▶ PROBLEM DETAILS: Can you reproduce the items below word for word, from their very start through the line containing "point(268,309)", with both ends included?
┄┄┄┄┄┄┄┄┄┄
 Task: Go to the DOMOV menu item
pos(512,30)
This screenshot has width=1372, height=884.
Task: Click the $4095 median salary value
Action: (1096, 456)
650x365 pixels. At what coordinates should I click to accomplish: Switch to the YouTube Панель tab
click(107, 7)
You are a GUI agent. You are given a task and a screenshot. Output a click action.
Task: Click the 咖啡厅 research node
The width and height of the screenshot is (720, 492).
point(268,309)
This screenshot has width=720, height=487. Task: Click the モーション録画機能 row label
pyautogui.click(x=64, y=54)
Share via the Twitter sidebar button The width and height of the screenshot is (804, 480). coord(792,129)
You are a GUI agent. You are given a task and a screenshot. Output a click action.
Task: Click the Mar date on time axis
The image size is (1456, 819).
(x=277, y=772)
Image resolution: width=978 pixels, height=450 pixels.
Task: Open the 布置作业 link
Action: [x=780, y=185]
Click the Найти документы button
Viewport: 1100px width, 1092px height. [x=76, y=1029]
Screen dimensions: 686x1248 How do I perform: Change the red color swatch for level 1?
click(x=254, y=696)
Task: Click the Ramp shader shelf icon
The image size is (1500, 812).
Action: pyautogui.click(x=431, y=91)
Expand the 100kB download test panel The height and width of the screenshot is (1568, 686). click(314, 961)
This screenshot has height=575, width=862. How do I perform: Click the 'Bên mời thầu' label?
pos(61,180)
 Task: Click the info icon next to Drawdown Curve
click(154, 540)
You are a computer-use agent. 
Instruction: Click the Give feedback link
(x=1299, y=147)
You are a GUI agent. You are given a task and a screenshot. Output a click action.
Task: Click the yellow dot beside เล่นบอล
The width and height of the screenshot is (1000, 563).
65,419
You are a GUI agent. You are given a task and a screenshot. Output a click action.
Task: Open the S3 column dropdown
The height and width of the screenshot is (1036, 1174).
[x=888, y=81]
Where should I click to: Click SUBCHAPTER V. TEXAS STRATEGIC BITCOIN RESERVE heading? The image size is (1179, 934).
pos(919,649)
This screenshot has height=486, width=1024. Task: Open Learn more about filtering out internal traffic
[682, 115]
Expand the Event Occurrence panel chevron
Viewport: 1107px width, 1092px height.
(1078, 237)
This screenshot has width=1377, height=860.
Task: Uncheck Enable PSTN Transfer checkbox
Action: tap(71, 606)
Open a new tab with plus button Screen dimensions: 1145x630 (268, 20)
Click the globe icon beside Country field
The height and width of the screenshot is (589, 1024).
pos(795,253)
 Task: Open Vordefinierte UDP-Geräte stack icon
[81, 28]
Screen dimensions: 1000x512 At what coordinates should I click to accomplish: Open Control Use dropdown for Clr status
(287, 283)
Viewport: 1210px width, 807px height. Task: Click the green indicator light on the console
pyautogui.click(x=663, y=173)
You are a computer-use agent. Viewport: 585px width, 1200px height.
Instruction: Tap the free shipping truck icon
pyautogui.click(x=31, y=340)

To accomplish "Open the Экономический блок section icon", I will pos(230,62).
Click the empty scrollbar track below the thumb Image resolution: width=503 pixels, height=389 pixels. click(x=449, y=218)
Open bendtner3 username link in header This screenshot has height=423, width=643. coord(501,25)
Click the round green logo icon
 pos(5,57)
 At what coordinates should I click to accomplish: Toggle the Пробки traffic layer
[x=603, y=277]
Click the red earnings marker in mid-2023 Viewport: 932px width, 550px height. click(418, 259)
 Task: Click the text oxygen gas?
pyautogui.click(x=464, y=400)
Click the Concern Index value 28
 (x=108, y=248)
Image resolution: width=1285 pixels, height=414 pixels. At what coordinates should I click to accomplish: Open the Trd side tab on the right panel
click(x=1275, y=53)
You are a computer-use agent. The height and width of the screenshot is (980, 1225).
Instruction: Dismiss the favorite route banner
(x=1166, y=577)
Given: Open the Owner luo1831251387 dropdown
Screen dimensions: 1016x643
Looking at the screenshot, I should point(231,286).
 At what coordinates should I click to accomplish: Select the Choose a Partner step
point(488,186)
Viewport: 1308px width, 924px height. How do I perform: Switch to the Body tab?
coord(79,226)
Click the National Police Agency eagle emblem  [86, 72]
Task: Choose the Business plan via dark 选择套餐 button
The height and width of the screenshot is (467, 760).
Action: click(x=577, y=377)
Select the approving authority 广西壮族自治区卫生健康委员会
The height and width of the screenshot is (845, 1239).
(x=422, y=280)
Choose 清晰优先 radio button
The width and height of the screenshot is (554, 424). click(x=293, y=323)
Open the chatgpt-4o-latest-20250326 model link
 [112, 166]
┄┄┄┄┄┄┄┄┄┄
▶ EXPECTED ANSWER:
 Task: Go to the DOMOV menu item
pos(512,30)
This screenshot has width=1372, height=884.
Task: Click the $4095 median salary value
Action: (1096, 456)
650x365 pixels. At what coordinates should I click to accomplish: Switch to the YouTube Панель tab
click(107, 7)
You are a GUI agent. You are given a task and a screenshot. Output a click action.
Task: Click the 咖啡厅 research node
The width and height of the screenshot is (720, 492).
point(268,309)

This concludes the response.